Kızların hayali üniversiteli olmak
Kaynaklı’da evleri dolaşıyoruz. Her evde en az 10 çocuk var. Şefika ve Muzaffer Çetiner çiftinin okula giden dört kızına daha kulak veriyoruz. 7’nci sınıfta okuyan Melisa’nın dersleri çok iyi. Ama kaynak kitap alamadığı için ödevlerini yapmakta zorlanıyor. Üniversiteye gitmeye can atıyor. “Ailemin dershaneye gönderecek parası olmadığını biliyorum. Bunları konuşarak onları sıkıntıya düşürmek istemiyorum” diyor ve ekliyor: “Aklım erdiğinden beri bu evde sabahtan akşama kadar toprak konuşulur. Anladım ki her şey topraktan başlıyor. Madem öyle, ne olur bize de toprak verseler?” Betül, en büyükleri. Lise son sınıfta. Dershaneye gitmeden üniversiteye hazırlanıyor. Gidenlerle arayı kapatmak için ihtiyaç duyduğu test kitaplarını alamıyor. Bir diğer seçeneği ise okulda dersleri çok iyi öğrenmesi ama okulunun çok kalabalık olduğunu ve gürültüden derslerin verimli geçmediğini anlatıyor.

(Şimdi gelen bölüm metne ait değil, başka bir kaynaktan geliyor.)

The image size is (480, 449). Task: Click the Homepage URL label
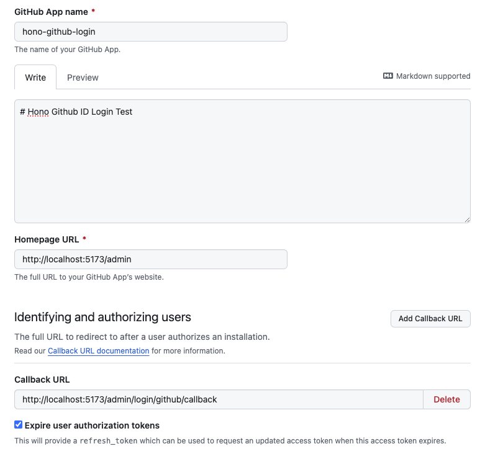click(47, 239)
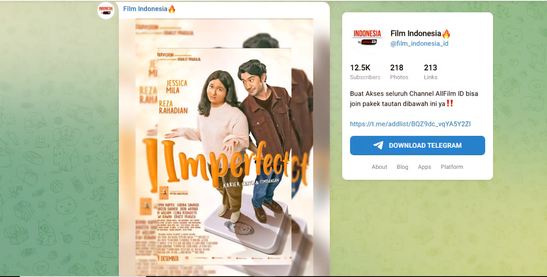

Esra ve Meryem imam hatip lisesinde okuyor. Türbanı yalnızca okulda takıyorlar. Meryem öğretmen olmak istiyor. Esra, bayramda istediklerini babasının alamadığını söylüyor ve “Toprakla yatıp toprakla kalkıyoruz. Evde başka konu konuşulmuyor” diyor.
Tanışma ve hal hatır faslının ardından söyleşiye başlayacağız, ancak haberin Ulusal Kanal'da da yayınlanabilmesi için kameraman sorununu çözmemiz gerekiyor. Göreve gönüllü olan genç İbrahim'e üç beş dakikalık bir eğitim verip sözü köylülere bırakıyoruz...
'Bizi öldürsünler'
73 yaşındaki Ali Çetiner alıyor ilk sözü: "Dördü kız, dördü erkek 9 çocuğum, 30 torunum var. Ama bir karış toprağım yok. Köydeki toprakların hepsini ağalar ekip biçiyor. Biz diyoruz ki hiç olmazsa bizim köyün sınırları içinde kalan Hazine arazilerini bize kiralasınlar. Bunun için birçok yere dilekçe verdik ama cevap alamadık. Çok perişanız. Eğer toprak vermeyeceklerse, gelsinler bizi öldürsünler. Çünkü artık karnımızı doyuramıyoruz. Üstelik 1955 yılında kadastro çıktı. Devlet bana o zaman 250 dönüm arazi verdi. Ağalar araya girdi, elimden aldılar. O günden beri onlar ekip biçiyor. Zehir zıkkım olsun. Onlar ekiyor, biz bakıyoruz. İçimiz yanıyor."
Mahmut Gayır giriyor araya: "60 yaşındayım, 13 çocuğum var. Toprak denizinin içinde yaşıyoruz, toprağımız yok. Allah ağların gözünü doyursun. Zaten binlerce dönüm arazileri var, yetmiyor mu?"
Zeynep kız...
Zeynep, 13 yaşında. Şefika ve Muzaffer Çetiner çiftinin dokuz çocuğundan dördüncüsü. Ortaokulda okuyor. Üç ablası liseye, bir kardeşi ortaokula, iki kardeşi ilkokula gidiyor. Diğer ikisi daha küçük, henüz okula başlamamışlar. Zeynep ve kardeşleri her gün taşımalı sistemle Kurtalan'a gidip geliyor. Zeynep okulu bitirince polis olmak istediğini söylüyor ve ekliyor: "Ama söz, ben biber gazı ve su sıkmayacağım."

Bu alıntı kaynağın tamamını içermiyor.